• _YOUR ASSIGNMENT_: In the records that follow, find each line with "width" and pull it out.

• _RECORDS SHOWN_:

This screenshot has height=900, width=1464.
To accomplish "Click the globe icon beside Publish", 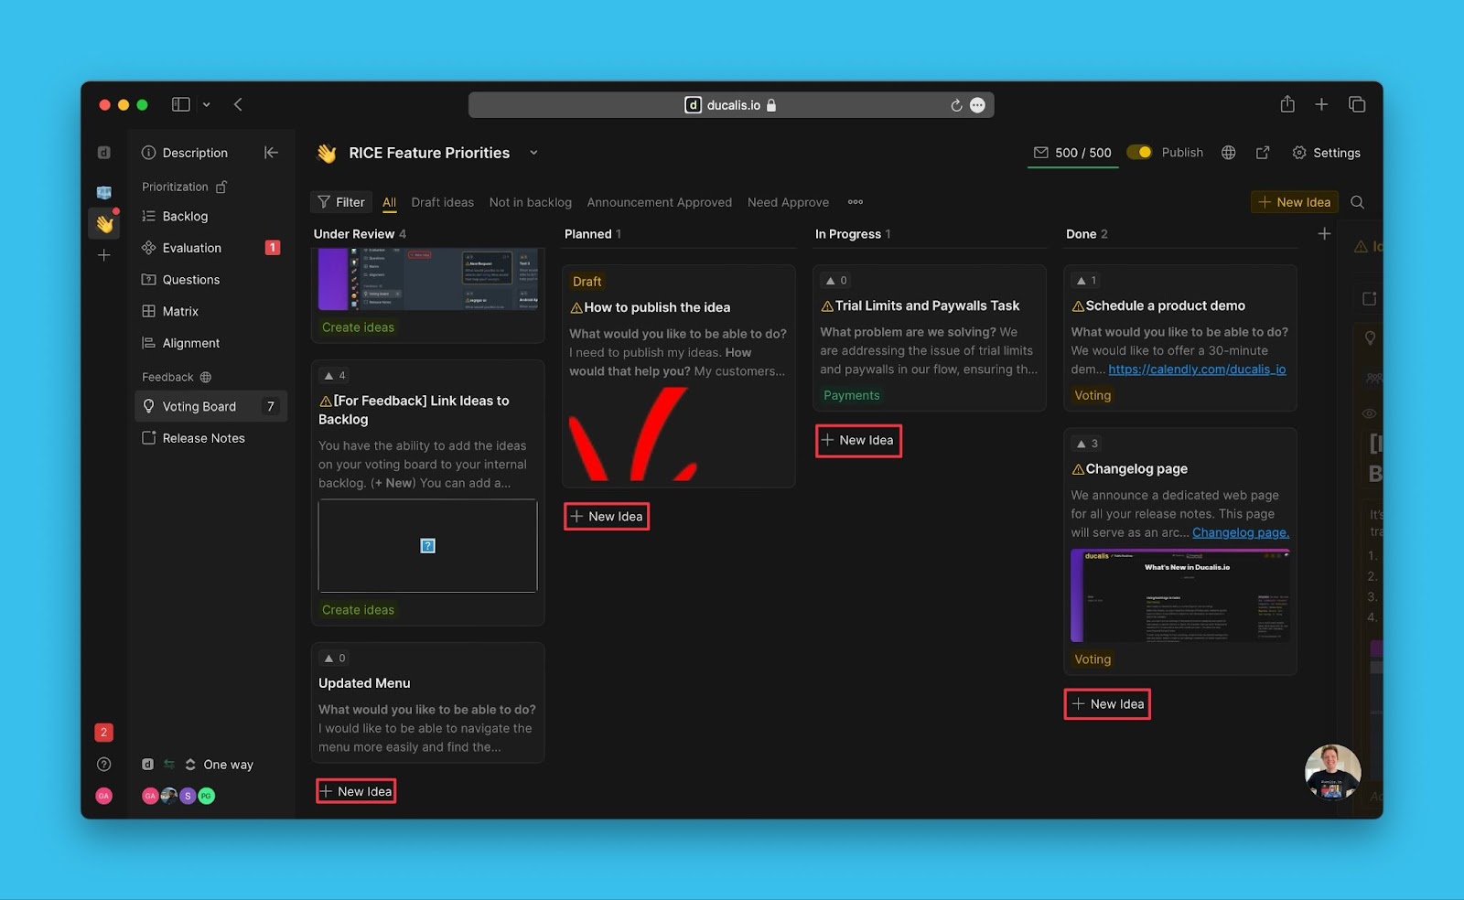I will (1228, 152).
* * *
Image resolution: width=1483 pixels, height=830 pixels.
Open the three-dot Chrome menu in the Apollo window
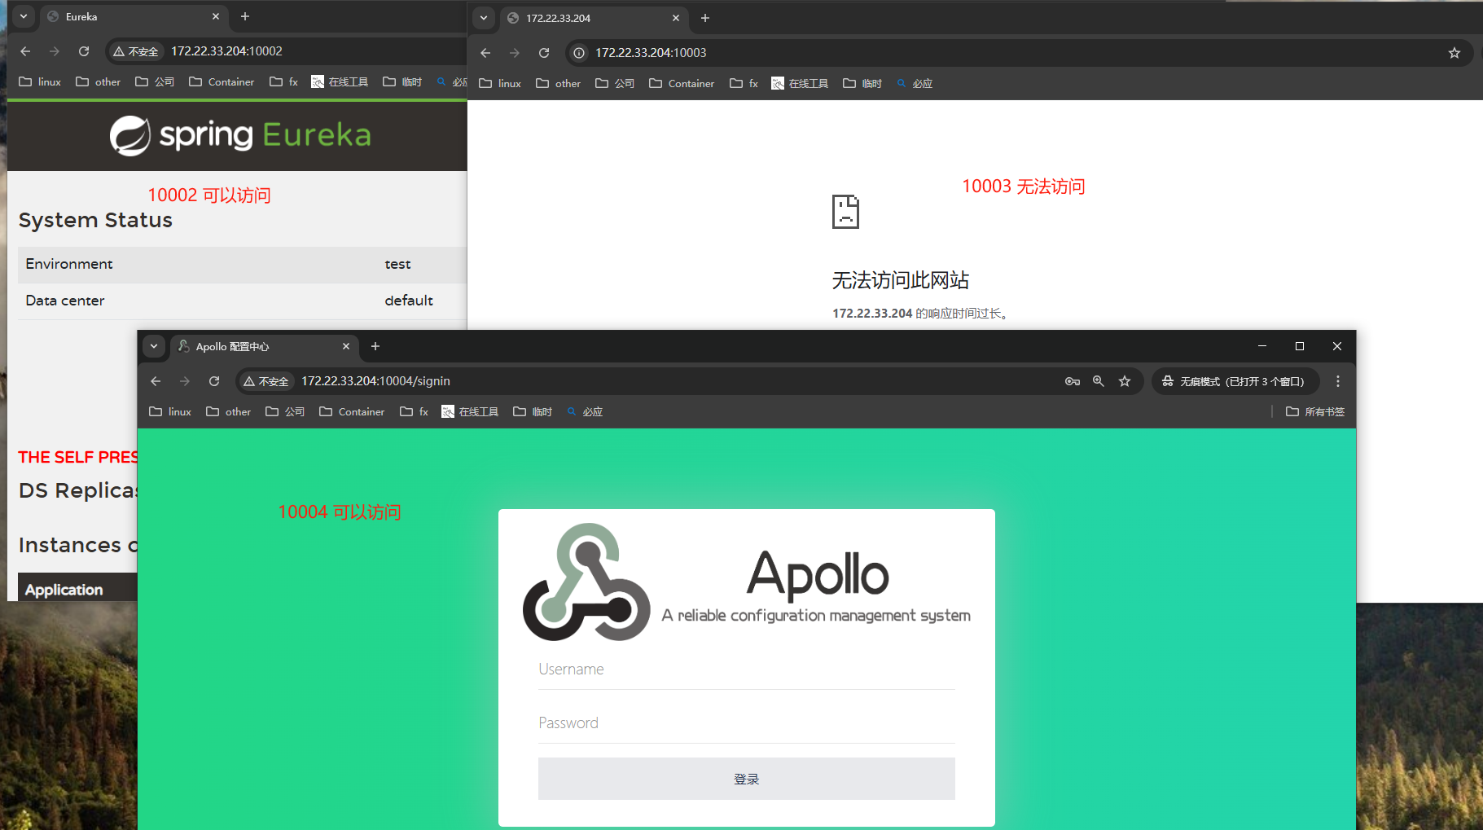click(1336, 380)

• _YOUR SOLUTION_:
This screenshot has height=900, width=1464.
Image resolution: width=1483 pixels, height=830 pixels.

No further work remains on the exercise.